After that the generals began to disperse with the solemnity and circumspect silence of people who are leaving after a funeral.

Some of the generals, in low tones and in a strain very different from the way they had spoken during the council, communicated something to their commander in chief.

Malasha, who had long been expected for supper, climbed carefully backwards down from the oven, her bare little feet catching at its projections, and slipping between the legs of the generals she darted out of the room.

When he had dismissed the generals Kutuzov sat a long time with his elbows on the table, thinking always of the same terrible question: "When, when did the abandonment of Moscow become inevitable? When was that done which settled the matter? And who was to blame for it?"

"I did not expect this," said he to his adjutant Schneider when the latter came in late that night. "I did not expect this! I did not think this would happen."

"You should take some rest, your Serene Highness," replied Schneider.

"But no! They shall eat horseflesh yet, like the Turks I" exclaimed Kutúzov without replying, striking the table with his podgy fist.

"They shall too, if only . . ."


CHAPTER V

At that very time, in circumstances even more important than retreating without a battle, namely the evacuation and burning of Moscow, Rostopchín, who is usually represented as being the instigator of that event, acted in an altogether different manner from Kutúzov.

After the battle of Borodinó the abandonment and burning of Moscow was as inevitable as the retreat of the army beyond Moscow without fighting.

Every Russian might have predicted it, not by reasoning but by the feeling implanted in each of us and in our fathers.

The same thing that took place in Moscow had happened in all the towns and villages on Russian soil beginning with Smolensk, without the participation of Count Rostopchín and his broadsheets. The people awaited the enemy unconcernedly, did not riot or become excited or tear anyone to pieces, but faced its fate, feeling within it the strength to find what it should do at that most difficult moment. And as soon as the enemy drew near the weal thy classes went away abandoning their property, while the poorer remained and burned and destroyed what was left.

The consciousness that this would be so and would always be so was and is present in the heart of every Russian. And a consciousness of this, and a foreboding that Moscow would be taken, was present in Russian Moscow society in 1812. Those who had quitted Moscow already in July and at the beginning of August showed that they expected this. Those who went away, taking what they could and abandoning their houses and half their belongings, did so from the latent patriotism which expresses itself not by phrases or by giving one's children to save the fatherland and similar unnatural exploits, but unobtrusively, simply, organically, and therefore in the way that always produces the most powerful results.

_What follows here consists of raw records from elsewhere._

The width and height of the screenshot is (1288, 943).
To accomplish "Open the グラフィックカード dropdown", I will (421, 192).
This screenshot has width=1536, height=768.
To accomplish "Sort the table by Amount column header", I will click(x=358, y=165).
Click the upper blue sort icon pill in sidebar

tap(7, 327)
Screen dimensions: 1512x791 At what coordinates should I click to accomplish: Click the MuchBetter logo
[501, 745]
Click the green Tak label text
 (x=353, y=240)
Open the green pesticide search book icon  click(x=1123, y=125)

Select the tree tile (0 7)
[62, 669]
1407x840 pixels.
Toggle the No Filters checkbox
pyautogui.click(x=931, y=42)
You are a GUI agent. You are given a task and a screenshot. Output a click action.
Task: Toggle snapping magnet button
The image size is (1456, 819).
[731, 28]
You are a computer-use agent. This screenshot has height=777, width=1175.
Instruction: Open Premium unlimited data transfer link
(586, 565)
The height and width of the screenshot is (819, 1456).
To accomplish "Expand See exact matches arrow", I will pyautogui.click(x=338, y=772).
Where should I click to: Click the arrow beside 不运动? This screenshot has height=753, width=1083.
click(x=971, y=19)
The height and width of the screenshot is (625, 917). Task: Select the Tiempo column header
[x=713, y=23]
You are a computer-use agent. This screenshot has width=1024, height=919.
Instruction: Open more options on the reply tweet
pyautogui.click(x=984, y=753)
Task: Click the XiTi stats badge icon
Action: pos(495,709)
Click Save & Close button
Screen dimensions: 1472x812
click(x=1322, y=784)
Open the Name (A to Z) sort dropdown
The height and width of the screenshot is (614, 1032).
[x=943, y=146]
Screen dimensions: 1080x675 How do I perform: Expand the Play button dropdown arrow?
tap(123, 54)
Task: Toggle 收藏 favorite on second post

"It is disgraceful to run away from danger; only cowards are running away from Moscow," they were told. In his broadsheets Rostopchín impressed on them that to leave Moscow was shameful. They were ashamed to be called cowards, ashamed to leave, but still they left, knowing it had to be done. Why did they go? It is impossible to suppose that Rostopchín had scared them by his accounts of horrors Napoleon had committed in conquered countries.

The first people to go away were the rich educated people who knew quite well that Vienna and Berlin had remained intact and that during Napoleon's occupation the inhabitants had spent their time pleasantly in the company of the charming Frenchmen whom the Russians, and especially the Russian ladies, then liked so much.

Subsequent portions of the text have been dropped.